Which brings us to the final piece of our order, the drink. A Negroni Sbagliato is a Negroni in which the traditional gin is replaced with sparkling wine. For our order, that wine must be prosecco and you must order the drink by saying the following words, “a Negroni … Sbagliato … with prosecco in it.” Don’t rush over those ellipses and really lean into your most seductive ordering voice. “A Negrooooni … Sbagliaaaato … with prosecco in it.” Bonus point if you do it in a British accent.
That cocktail went viral earlier this month thanks to Emma D’Arcy, who plays Princess Rhaenyra Targaryen in HBO’s “House of the Dragon.” (The actor is nonbinary and uses the pronouns they and them.) HBOMax posted a clip of a conversation between them and their co-star Olivia Cooke, who plays Queen Alicent Hightower, on TikTok.
“What’s your drink of choice?,” Ms. Cooke asked her co-star. “A Negroni,” they replied, before adding: “Sbagliato … with prosecco in it.”

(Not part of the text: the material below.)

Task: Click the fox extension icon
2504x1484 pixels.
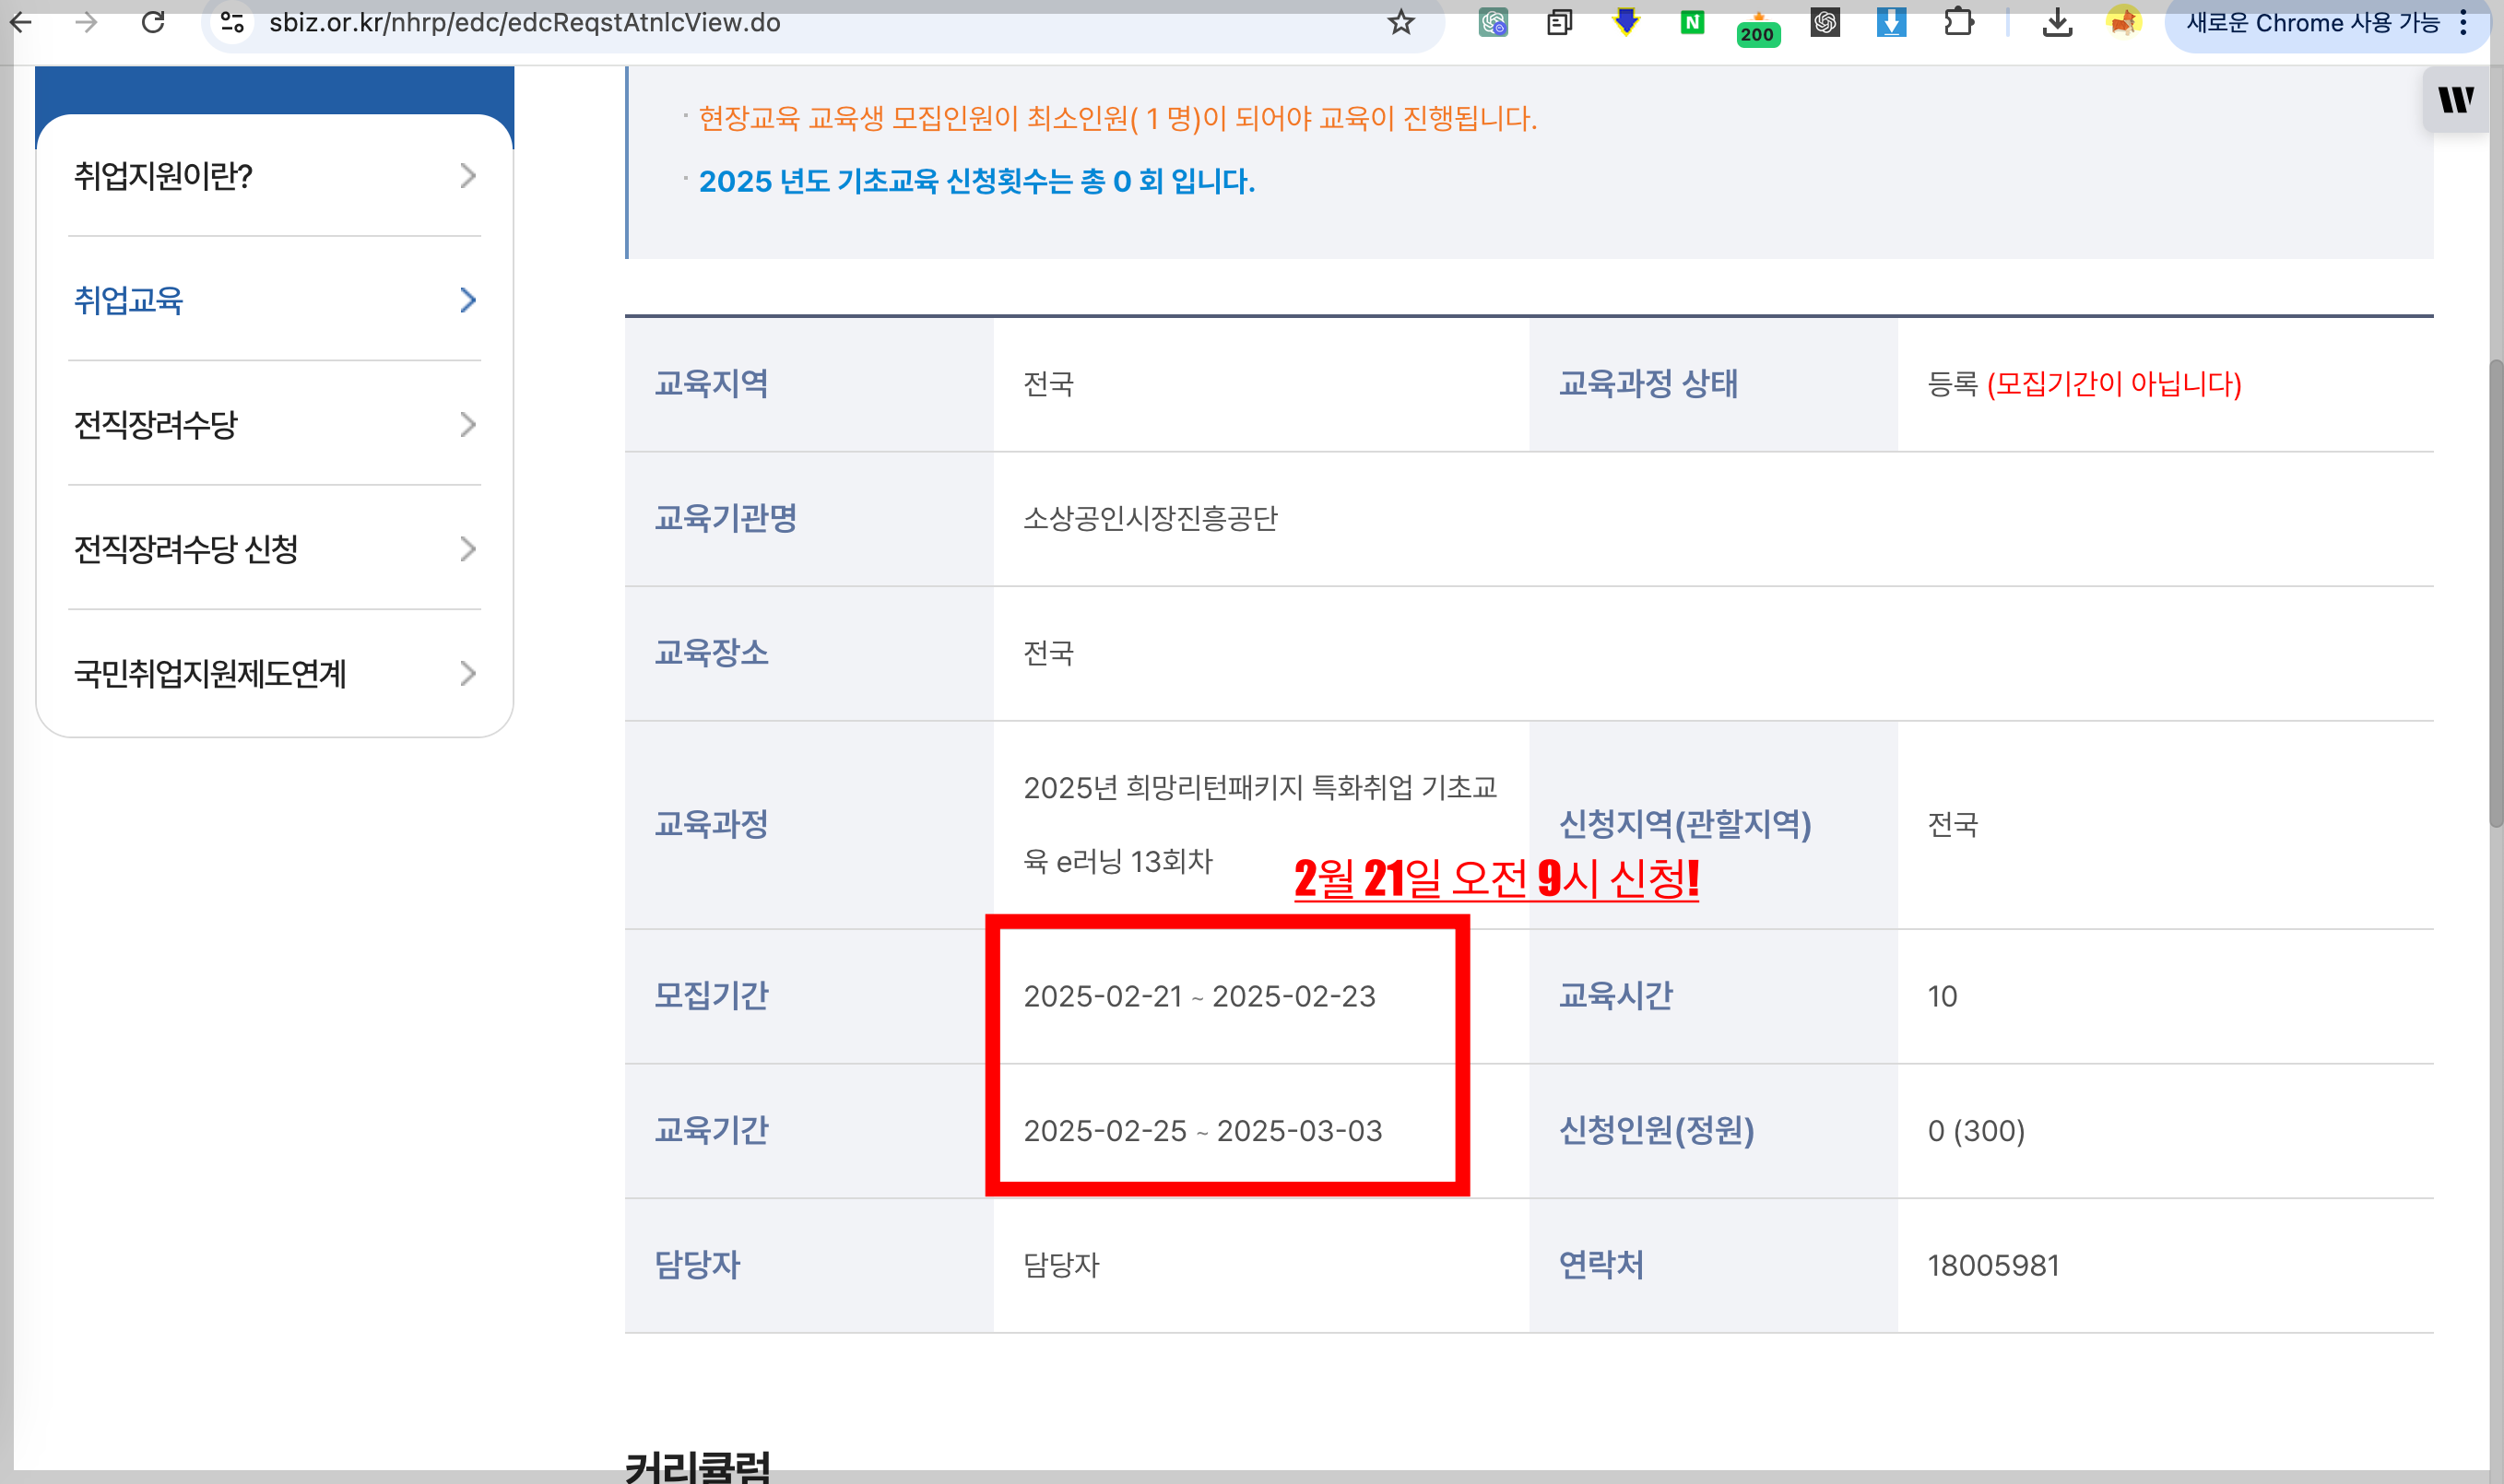Action: (2125, 23)
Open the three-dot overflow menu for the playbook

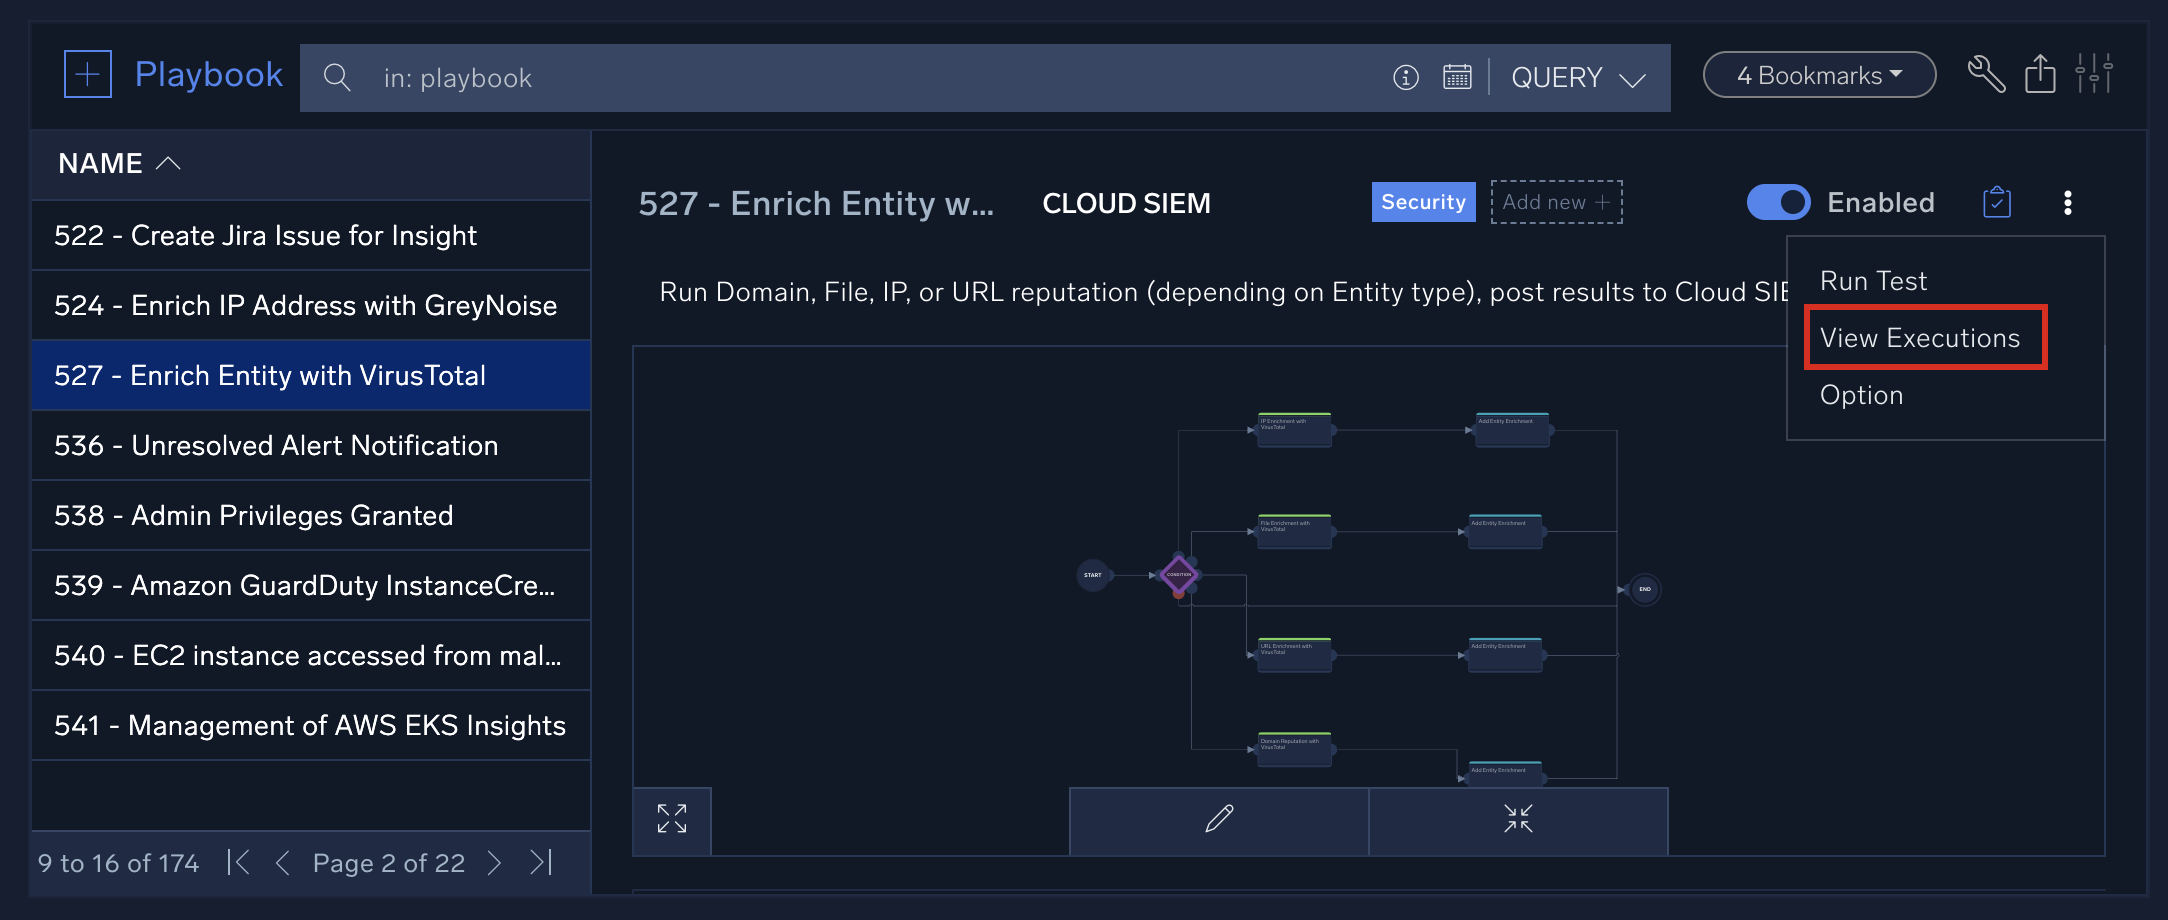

“Oooh, stunning,” Ms. Cooke said. There’s just something about the way the two lean in a little closer with each additional word and the delightful way Ms. Cooke says “stunning” that makes you want to watch this video on a loop until all the bad thoughts in your head are a distant memory. To attempt to further describe the charm that oozes off both actors in this clip would be to cheapen it, so I suggest you just take 20 seconds and watch it.
On TikTok, this video has been viewed 11.4 million times and became a popular Twitter meme, particularly among the L.G.B.T.Q. community.
“I keep thinking I should tell my mum that I’ve become a meme in the hope that she’ll be happy for me, but I’d have to explain what a meme is, and I’ve decided it’s too much effort,” Emma D’Arcy said earlier this month, speaking with The Times. “I feel so embarrassed. Because in those interviews, when we’ve been at it for six hours, I’m honestly only trying to make Olivia laugh.”
Will this random assortment be the most delicious or cohesive meal you’ve ever eaten? No, but sate yourself with the knowledge that this weird combination of food and drink means you’ll be very well versed for any conversations over IRL meals about this internet this week.